Because stoners can't agree on anything other than, yes, they should smoke another bowl, the origins of 4/20 vary. Some say it's police code. Some say it has something to do with the Bible. But again, like only stoners can, they overlook the past and keep their eyes on the prize, ie getting stoned.
Now, I have something to admit. This 4/20 will be the first in many years that I won't be partaking in the ceremonial activities. This really sucks because I don't like Christmas, I think New Year's Eve is amateur night and I don't eat Easter chocolate because I'm a vegan. For years, 4/20 was all I had in the ways of holiday participation.
Thanks to a somewhat minor (or major depending on who you ask) health issue, I can't get high anymore. It's for the better in all sorts of ways, but giving up anything is always an easier pill to swallow when it's voluntary and not mandatory.
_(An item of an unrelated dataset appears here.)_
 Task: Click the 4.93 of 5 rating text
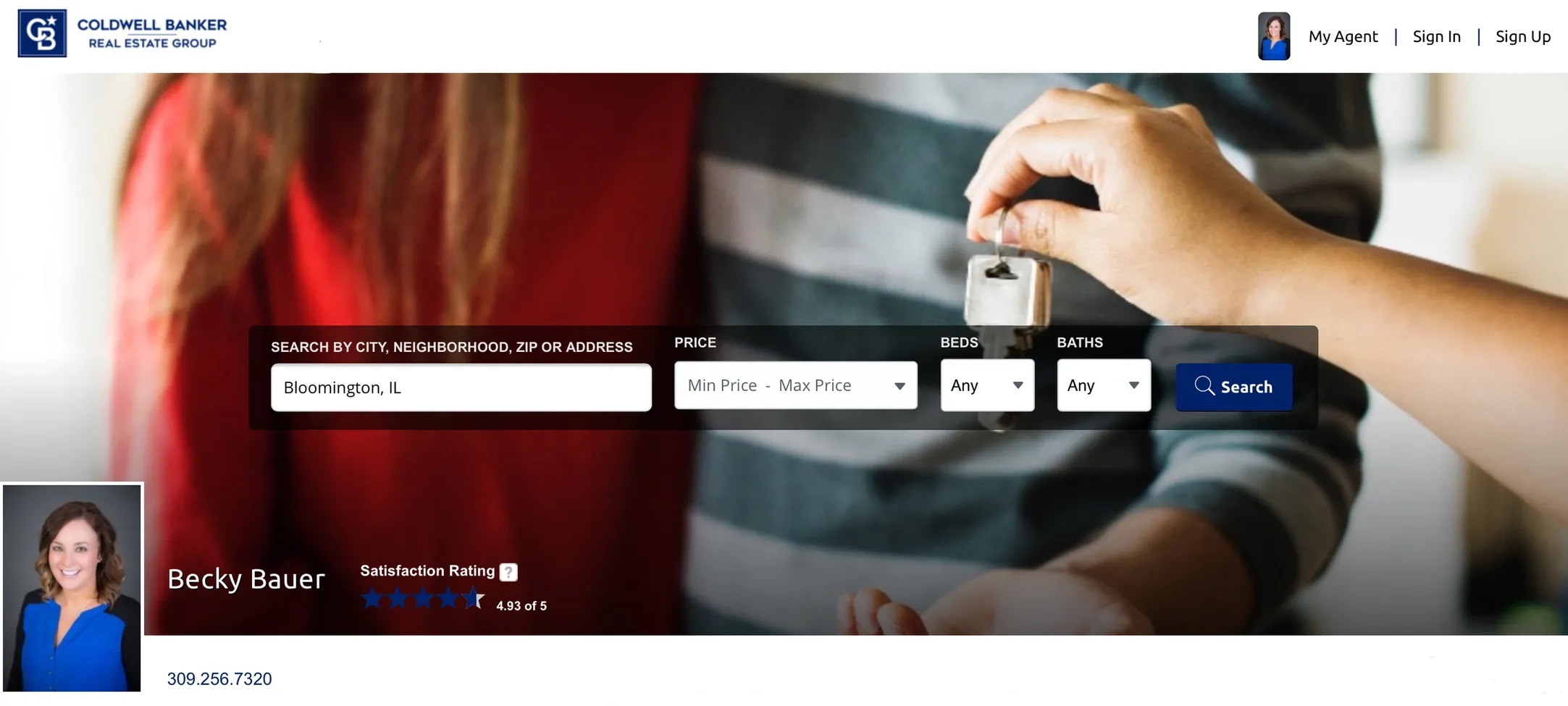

That said, I can recommend some good tunes to crank (or play at a reasonably low volume) for all those sure to be calling in sick today.
For starters, you can't go wrong with Cypress Hill. I mean, weed is basically priority No. 1. With songs such as "Hits from the Bong," "I Wanna Get High" and "Legalize It," you can't go wrong with Cypress Hill.
Louis Armstrong promoted weed on his 1928 tune "Muggles." My math sucks, this is way before it became cool in the '60s.
Dr. Dre's first solo disc is called The Chronic. Need I say more?
The record that got me to move from Minor Threat straight edge kid to puff puff passing stoner was Snoop Dogg's Doggystyle. I mean, tha Doggfather's hitting a j on the back album cover. Literally, a life-changing record.
Any Jimi Hendrix will do, but I really dig when he says, "are you experienced?" He could be talking about anything, but it definitely applies to getting high.
I don't care what anyone says: The Beatles are chanting "smoke pot, smoke pot, everybody smoke pot" at the end of "I Am the Walrus."
Black Sabbath's "Sweet Leaf" is pretty much the foundation for a scene now called stoner rock. How can it not be with words like these: "you introduced me/to my mind/and left me wanting/you and your kind" and "I love you sweet leaf/though you can't hear."
Oh, I almost forgot. Any reggae will do, but Peter Tosh and Bob Marley are good places to start and finish a pot-smoking adventure.
And when you've gone through an eighth and it's time to smoke that final bowl before bed, throw on John Coltrane's A Love Supreme. When you're stoned, it just makes more sense, maaaaaan.
This list is by no means complete. I could go on for pages and still not hit them all, so I'll let you do that. Feel free to add more in the comments section.